Divorcing with kids: Know the limits on child support

If you're divorcing and have children, then you know that the potential for paying child support is there. If you know you'll be the one paying, it can be daunting, to say the least. You don't want to pay too much, but you also want to guarantee that your children are getting what they need.

Depending on the number of children you have, support needs can add up quickly. Fortunately, there is a cap on payments in Texas. For example, if you have just one child, you'll pay 20 percent of your monthly net resources toward their care. For four children, the amount you'd pay is 35 percent. However, when you have six or more children, you could max out at 40 percent.

How much is the most you'll have to pay for support in Texas?

There is not a maximum, exactly, when it comes to what you'll pay. However, there is a maximum amount of net resources from which support can be calculated. In September 2013, the amount was changed to $8,850 per month, which means that this is the maximum that will be used to calculate how much you'll pay in child support toward any number of children.

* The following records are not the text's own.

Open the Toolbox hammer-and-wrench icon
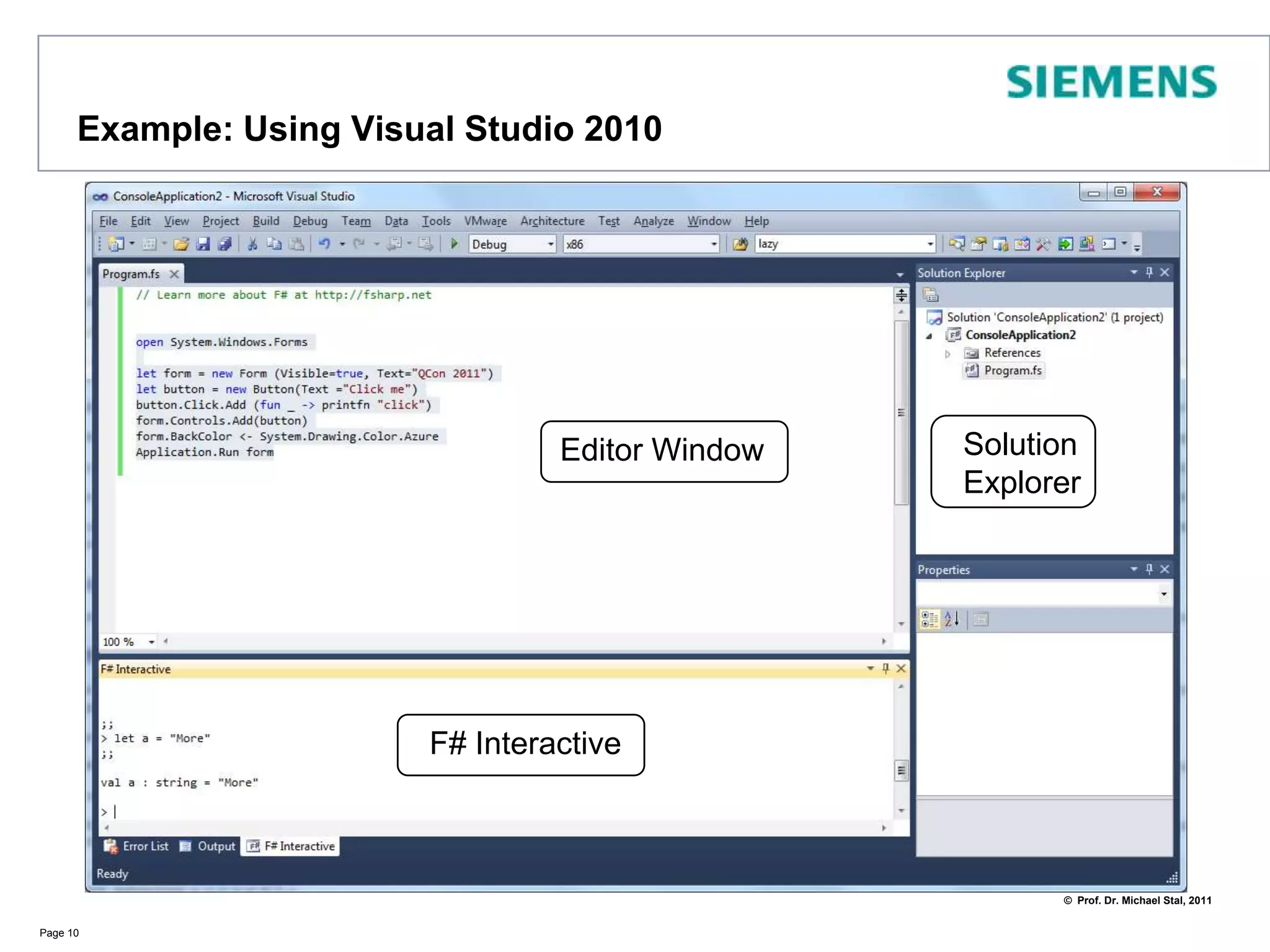 click(x=1043, y=244)
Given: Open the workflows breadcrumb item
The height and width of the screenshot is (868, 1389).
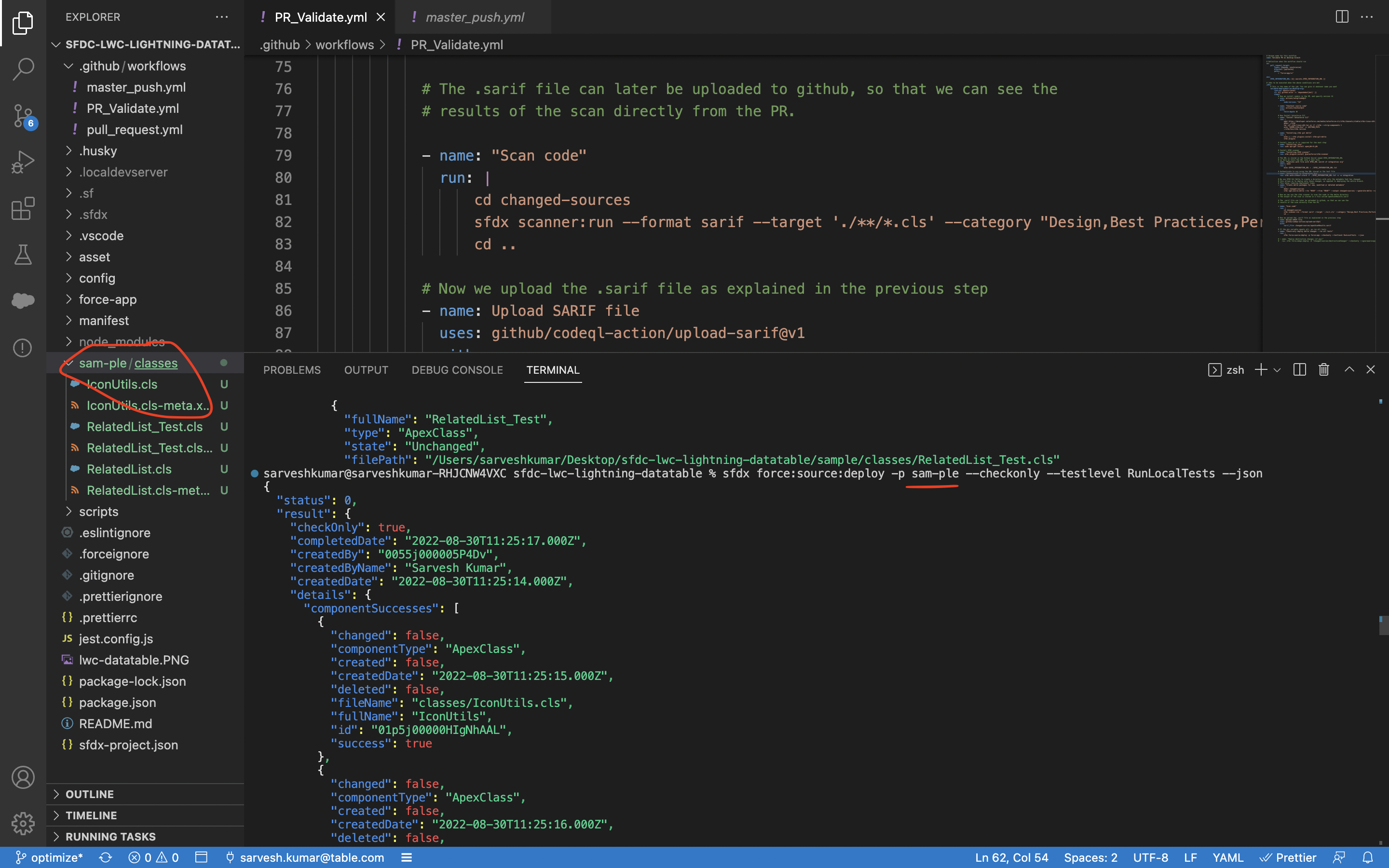Looking at the screenshot, I should (x=344, y=45).
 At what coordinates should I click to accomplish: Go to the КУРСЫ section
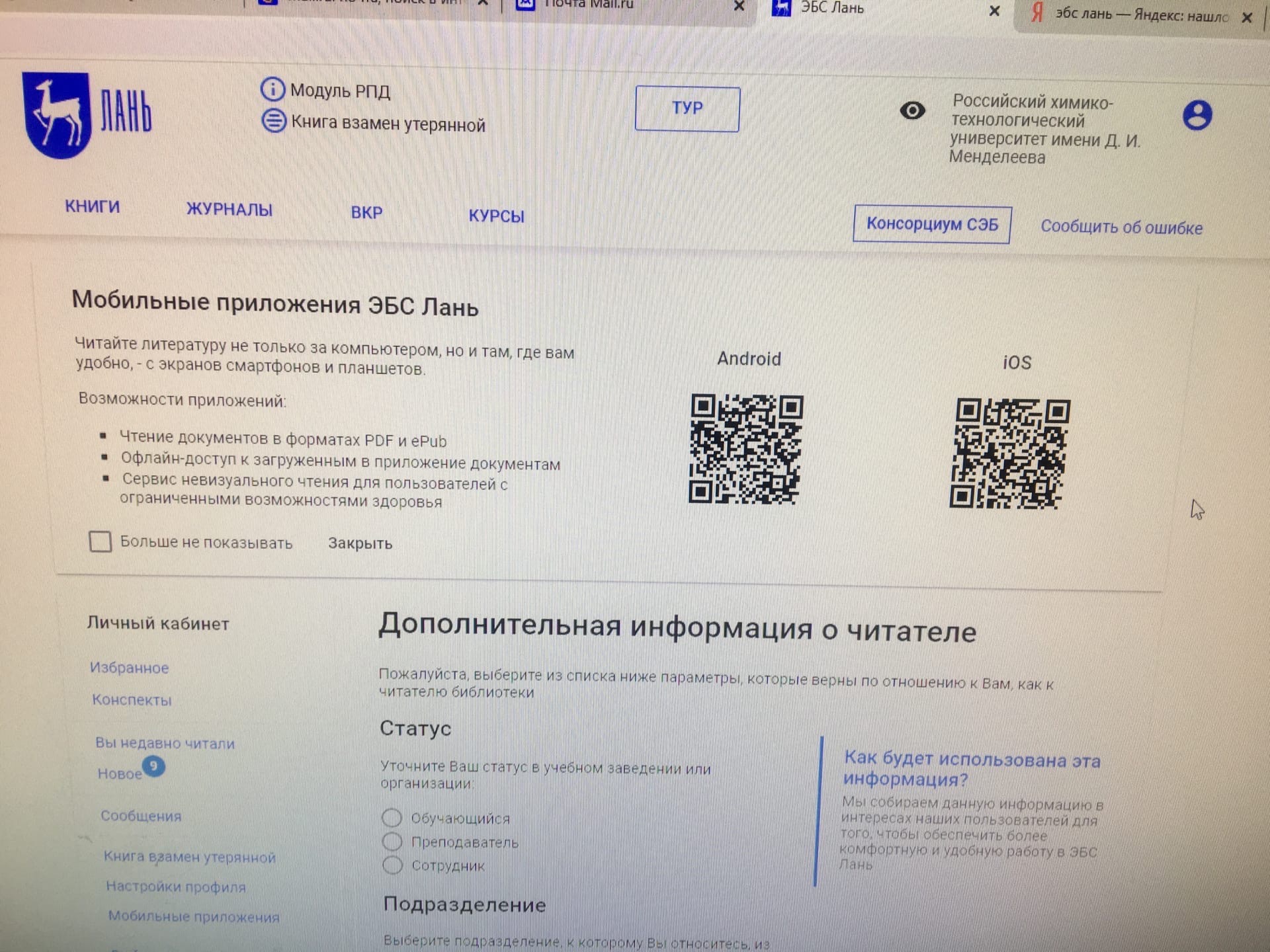(x=496, y=216)
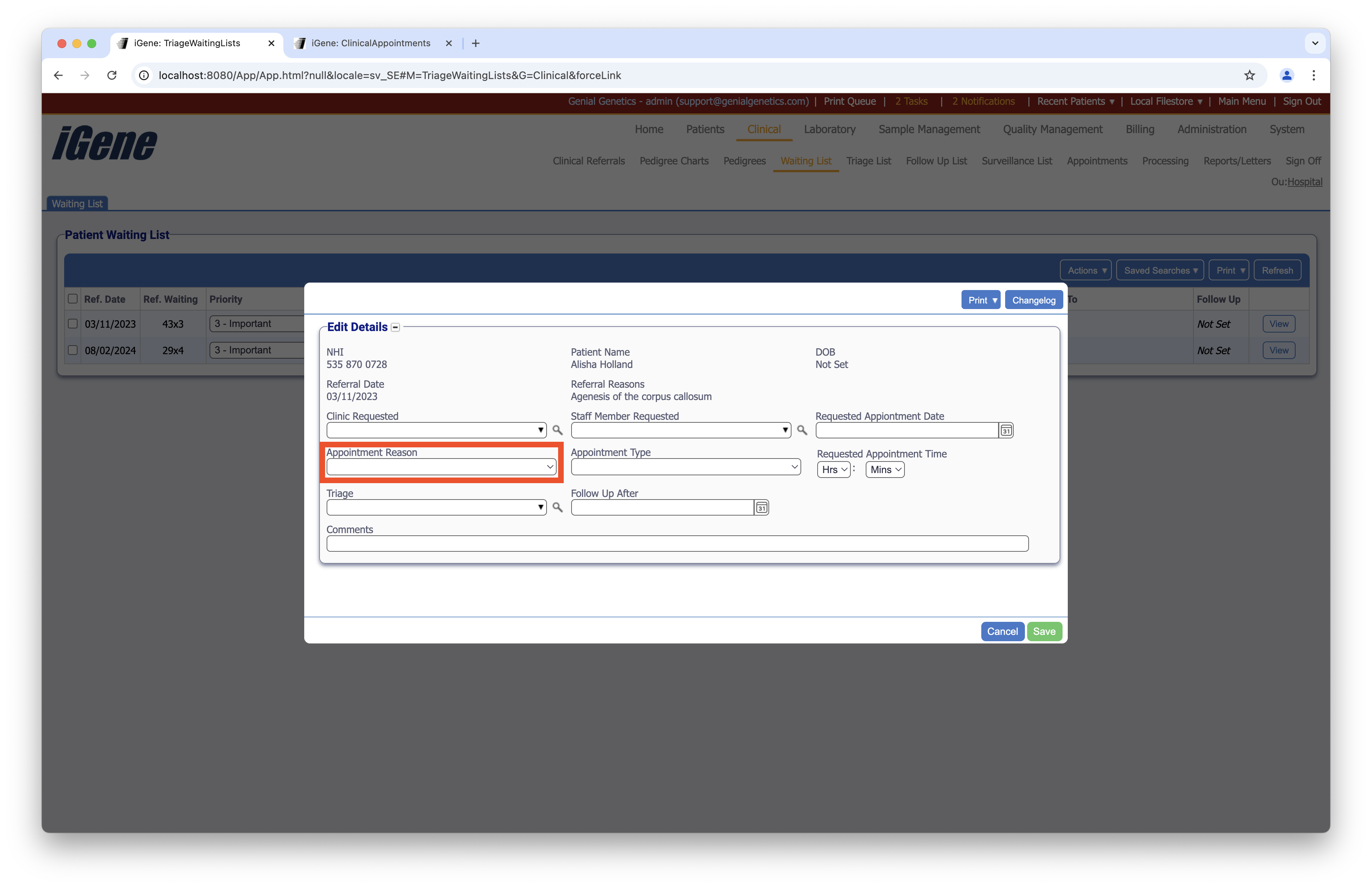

As an example, if you have one child and an income of $8,850 monthly, you'll pay around $1,770 in support every month for your child. If you have over six children, you'd pay a maximum of 40 percent, which equates to $3,540. In most cases, that would be the most you'd ever be expected to pay. However, a judge does have a right to look at individual cases and make determinations based on the factors involved.

How can you determine how much you'll pay?

You'll have to wait for a judge to determine the exact amount, but you can also opt to use the monthly child support calculator to fill in your information to get an idea of what you'll end up paying. This is on the Attorney General of Texas's website, making it easy to access along with other information about child support payments in the state.

Can you get your support modified if it's too expensive?

If your support obligation is 20 percent higher (or $100 more or less) than the current amount you pay, you may be able to seek a modification, so that you can pay what you owe more accurately. Your attorney can help you file this request.